Select from the records below every line that has the word "will" in it.

BEGIN

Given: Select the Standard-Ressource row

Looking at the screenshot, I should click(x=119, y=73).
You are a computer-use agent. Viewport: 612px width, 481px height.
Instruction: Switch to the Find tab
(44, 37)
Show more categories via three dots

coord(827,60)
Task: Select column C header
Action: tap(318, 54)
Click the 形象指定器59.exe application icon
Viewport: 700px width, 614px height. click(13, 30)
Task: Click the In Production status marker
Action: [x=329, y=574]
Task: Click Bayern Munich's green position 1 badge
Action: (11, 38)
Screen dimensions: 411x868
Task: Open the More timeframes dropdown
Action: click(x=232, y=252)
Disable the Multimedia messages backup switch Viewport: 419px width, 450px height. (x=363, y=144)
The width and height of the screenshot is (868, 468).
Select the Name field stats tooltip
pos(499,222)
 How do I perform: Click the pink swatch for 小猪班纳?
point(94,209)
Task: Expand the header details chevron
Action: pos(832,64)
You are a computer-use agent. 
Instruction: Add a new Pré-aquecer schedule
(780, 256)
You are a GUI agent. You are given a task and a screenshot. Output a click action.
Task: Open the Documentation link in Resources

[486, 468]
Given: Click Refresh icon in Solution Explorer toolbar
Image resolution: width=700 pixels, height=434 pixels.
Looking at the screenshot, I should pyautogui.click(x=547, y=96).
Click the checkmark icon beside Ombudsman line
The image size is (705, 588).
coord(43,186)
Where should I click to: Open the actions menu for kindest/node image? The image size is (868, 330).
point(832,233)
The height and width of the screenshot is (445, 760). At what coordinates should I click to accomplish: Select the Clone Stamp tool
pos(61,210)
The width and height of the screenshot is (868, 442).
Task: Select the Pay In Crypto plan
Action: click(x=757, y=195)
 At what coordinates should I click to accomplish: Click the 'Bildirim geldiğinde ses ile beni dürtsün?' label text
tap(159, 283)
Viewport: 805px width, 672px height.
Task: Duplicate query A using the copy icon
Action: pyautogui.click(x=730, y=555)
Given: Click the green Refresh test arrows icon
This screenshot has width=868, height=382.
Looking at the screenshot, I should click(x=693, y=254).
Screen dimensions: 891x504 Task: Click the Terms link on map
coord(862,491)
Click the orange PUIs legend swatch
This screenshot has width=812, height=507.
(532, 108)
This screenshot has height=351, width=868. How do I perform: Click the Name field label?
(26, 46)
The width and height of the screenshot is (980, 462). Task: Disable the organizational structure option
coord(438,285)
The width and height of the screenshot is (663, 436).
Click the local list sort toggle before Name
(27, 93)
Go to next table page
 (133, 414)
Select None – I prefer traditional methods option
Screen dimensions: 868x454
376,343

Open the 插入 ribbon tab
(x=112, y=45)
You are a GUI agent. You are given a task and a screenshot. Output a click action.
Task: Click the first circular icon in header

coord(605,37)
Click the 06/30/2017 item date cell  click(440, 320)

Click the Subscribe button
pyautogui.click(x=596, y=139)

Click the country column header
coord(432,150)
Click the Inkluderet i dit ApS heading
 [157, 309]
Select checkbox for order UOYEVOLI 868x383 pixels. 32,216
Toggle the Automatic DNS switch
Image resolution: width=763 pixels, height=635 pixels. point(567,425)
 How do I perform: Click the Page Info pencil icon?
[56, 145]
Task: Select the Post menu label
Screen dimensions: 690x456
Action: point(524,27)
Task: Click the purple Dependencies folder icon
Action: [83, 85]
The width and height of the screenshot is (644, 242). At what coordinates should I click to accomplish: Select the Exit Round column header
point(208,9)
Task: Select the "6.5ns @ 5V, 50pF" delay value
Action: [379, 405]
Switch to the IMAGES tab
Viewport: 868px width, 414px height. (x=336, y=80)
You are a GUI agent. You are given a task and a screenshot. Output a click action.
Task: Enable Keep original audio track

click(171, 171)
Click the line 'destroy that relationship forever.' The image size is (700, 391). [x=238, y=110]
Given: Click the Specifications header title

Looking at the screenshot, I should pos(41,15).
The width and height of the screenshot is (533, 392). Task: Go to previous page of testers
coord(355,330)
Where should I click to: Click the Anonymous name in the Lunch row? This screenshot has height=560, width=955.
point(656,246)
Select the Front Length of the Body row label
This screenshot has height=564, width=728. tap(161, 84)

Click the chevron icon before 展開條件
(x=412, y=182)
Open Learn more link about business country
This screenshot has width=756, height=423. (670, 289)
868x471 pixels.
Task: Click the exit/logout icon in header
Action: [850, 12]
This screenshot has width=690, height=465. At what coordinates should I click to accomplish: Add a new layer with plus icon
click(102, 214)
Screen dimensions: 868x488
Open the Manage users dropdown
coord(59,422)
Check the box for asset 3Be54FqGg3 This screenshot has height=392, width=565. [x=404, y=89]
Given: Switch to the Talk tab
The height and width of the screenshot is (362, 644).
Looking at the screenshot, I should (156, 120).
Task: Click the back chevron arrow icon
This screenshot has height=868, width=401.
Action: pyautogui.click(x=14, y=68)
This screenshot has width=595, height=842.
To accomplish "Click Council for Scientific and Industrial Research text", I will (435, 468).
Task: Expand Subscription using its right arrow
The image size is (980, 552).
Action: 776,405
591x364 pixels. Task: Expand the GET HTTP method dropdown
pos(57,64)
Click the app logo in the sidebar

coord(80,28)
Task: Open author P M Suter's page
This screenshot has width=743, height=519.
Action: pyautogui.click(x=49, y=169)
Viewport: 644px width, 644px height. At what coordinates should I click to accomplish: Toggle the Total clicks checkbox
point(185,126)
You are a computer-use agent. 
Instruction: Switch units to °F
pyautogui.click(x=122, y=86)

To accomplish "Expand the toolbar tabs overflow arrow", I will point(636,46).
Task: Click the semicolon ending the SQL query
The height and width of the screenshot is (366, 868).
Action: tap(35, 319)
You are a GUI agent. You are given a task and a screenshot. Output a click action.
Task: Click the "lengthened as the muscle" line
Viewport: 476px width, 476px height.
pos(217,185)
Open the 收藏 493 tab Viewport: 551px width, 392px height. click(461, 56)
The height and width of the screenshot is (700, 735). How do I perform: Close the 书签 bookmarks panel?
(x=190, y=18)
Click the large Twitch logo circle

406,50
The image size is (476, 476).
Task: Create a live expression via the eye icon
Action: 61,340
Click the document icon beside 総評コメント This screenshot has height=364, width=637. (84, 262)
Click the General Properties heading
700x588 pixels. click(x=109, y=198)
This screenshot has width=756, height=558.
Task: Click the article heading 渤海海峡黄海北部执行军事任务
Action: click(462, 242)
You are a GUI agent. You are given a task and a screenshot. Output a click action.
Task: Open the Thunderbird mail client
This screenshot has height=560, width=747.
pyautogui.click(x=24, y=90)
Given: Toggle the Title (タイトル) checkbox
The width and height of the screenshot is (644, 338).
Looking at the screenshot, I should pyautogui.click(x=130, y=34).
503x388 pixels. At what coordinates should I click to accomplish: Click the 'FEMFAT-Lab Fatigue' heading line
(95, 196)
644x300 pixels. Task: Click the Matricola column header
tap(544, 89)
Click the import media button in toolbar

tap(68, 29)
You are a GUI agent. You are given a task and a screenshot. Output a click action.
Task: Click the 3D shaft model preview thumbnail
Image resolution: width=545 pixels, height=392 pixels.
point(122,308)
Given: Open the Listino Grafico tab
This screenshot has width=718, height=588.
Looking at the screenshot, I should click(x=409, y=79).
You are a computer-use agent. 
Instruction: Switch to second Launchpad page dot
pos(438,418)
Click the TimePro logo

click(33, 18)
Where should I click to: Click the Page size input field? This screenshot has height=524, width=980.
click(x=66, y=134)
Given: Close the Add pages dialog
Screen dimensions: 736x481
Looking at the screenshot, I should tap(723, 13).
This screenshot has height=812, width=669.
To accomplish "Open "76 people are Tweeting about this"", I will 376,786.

END

**Response**.
To accomplish "Click Council for Scientific and Industrial Research text", I will (435, 468).
To accomplish "Expand the toolbar tabs overflow arrow", I will point(636,46).
To accomplish "Open "76 people are Tweeting about this"", I will 376,786.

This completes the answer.